#### TASK DETAILS:
Output only the lines below from the one containing "This screenshot has height=396, width=1638." to the one containing "The height and width of the screenshot is (179, 269).", exactly as written, both ends kept.

☆ ☆ ☆ ☆ ☆ ☆ ☆

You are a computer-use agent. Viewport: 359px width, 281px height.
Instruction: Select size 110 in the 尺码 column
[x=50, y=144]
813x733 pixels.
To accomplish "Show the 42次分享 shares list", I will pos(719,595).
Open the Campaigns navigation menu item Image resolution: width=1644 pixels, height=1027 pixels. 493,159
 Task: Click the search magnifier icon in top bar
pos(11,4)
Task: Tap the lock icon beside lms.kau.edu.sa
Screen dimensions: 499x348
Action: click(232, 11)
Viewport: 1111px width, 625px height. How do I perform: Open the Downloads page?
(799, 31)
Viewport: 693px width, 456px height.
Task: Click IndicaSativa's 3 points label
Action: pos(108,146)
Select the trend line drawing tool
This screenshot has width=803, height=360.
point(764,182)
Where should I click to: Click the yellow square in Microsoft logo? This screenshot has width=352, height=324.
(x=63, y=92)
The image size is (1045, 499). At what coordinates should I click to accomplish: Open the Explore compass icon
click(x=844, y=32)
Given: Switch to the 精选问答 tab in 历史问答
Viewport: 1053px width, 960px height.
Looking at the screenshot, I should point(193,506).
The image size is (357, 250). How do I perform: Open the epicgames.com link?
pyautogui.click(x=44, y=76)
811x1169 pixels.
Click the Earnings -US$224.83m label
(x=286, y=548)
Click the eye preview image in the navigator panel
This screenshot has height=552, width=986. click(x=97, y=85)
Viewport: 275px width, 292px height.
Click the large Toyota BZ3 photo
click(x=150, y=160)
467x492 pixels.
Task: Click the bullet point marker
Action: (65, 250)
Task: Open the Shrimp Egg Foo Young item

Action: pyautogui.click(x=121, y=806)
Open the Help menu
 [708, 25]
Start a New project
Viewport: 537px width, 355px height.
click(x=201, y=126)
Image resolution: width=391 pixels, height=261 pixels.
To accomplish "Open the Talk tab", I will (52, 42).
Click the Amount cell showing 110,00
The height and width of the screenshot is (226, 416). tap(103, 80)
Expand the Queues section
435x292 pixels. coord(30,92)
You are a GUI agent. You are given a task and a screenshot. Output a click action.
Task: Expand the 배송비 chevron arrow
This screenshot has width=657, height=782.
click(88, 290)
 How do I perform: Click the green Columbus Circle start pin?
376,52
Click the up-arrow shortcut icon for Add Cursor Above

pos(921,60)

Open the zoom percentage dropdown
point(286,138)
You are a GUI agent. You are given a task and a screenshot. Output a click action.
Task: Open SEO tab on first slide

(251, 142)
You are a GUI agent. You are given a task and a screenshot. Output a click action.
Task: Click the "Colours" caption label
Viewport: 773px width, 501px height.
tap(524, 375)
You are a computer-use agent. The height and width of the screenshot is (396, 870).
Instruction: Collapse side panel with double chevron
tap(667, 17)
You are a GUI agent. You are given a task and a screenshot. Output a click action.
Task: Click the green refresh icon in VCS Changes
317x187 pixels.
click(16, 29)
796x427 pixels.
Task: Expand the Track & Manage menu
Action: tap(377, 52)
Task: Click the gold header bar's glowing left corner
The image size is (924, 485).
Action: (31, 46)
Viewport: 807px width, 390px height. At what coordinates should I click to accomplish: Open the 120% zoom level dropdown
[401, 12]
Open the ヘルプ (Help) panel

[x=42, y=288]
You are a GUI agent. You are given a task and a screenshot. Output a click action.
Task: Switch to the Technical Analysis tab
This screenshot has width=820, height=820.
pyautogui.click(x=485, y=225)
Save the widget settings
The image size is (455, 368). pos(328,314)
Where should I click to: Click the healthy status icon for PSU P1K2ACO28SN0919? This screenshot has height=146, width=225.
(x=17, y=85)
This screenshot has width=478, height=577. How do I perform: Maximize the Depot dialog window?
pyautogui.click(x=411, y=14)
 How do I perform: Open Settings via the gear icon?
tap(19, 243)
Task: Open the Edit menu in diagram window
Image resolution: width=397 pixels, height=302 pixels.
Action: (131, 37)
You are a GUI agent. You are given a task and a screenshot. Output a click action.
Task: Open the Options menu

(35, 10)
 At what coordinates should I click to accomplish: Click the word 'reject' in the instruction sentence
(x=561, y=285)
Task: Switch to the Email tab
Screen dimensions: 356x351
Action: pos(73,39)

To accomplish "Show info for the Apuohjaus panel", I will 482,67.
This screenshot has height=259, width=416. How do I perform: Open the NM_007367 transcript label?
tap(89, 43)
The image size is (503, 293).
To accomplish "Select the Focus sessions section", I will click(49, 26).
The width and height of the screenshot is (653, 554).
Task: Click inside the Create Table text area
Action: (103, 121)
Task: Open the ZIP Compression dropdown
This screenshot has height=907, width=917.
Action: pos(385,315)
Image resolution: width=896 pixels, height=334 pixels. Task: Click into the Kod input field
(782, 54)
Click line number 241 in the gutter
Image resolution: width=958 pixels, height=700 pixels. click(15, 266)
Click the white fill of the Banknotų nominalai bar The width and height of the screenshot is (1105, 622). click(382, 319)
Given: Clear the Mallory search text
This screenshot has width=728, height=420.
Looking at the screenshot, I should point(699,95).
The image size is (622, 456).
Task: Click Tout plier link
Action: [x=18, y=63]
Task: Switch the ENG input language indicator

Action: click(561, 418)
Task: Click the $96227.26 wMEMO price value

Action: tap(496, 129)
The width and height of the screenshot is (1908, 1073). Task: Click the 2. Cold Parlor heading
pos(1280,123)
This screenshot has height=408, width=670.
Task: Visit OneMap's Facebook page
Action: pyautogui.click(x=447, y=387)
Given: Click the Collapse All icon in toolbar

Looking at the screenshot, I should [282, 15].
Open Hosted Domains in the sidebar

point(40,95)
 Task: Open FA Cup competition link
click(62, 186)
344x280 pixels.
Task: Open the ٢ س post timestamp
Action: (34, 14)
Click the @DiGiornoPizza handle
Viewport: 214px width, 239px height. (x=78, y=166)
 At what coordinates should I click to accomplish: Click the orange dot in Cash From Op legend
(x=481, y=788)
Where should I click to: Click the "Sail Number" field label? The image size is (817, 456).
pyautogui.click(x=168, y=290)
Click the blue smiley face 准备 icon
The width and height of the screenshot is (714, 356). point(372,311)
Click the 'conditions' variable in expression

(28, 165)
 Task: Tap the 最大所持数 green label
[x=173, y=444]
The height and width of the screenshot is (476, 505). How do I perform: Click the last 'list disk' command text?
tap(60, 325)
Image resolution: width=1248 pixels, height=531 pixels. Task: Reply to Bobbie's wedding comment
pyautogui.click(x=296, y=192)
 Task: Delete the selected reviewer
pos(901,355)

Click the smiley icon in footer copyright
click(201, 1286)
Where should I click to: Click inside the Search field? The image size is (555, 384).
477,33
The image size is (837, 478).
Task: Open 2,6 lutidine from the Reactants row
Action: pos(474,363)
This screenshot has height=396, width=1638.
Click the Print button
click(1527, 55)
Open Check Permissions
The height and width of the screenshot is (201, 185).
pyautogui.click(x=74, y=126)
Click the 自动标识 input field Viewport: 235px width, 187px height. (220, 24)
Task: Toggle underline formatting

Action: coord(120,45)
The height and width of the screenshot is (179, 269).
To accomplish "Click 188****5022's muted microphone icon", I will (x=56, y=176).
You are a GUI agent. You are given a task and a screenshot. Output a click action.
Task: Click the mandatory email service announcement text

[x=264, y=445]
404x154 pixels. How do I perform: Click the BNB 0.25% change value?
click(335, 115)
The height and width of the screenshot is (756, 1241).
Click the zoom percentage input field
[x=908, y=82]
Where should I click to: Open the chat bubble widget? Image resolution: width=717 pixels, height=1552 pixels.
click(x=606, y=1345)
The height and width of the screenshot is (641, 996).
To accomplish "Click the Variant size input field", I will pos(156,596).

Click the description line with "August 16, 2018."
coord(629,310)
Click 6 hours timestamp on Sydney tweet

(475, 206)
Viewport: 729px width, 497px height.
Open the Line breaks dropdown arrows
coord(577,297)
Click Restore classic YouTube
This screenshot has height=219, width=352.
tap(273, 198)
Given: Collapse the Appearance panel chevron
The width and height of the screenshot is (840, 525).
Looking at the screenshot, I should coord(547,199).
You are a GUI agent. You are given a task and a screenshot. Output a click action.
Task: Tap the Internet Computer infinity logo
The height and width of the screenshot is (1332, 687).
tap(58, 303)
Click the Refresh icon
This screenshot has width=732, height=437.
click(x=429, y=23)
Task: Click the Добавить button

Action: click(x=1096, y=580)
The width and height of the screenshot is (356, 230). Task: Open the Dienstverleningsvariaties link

☆ ☆ ☆ ☆ ☆ ☆ ☆

#### TASK ANSWER:
This screenshot has height=396, width=1638.
Click the Print button
click(1527, 55)
Open Check Permissions
The height and width of the screenshot is (201, 185).
pyautogui.click(x=74, y=126)
Click the 自动标识 input field Viewport: 235px width, 187px height. (220, 24)
Task: Toggle underline formatting

Action: coord(120,45)
The height and width of the screenshot is (179, 269).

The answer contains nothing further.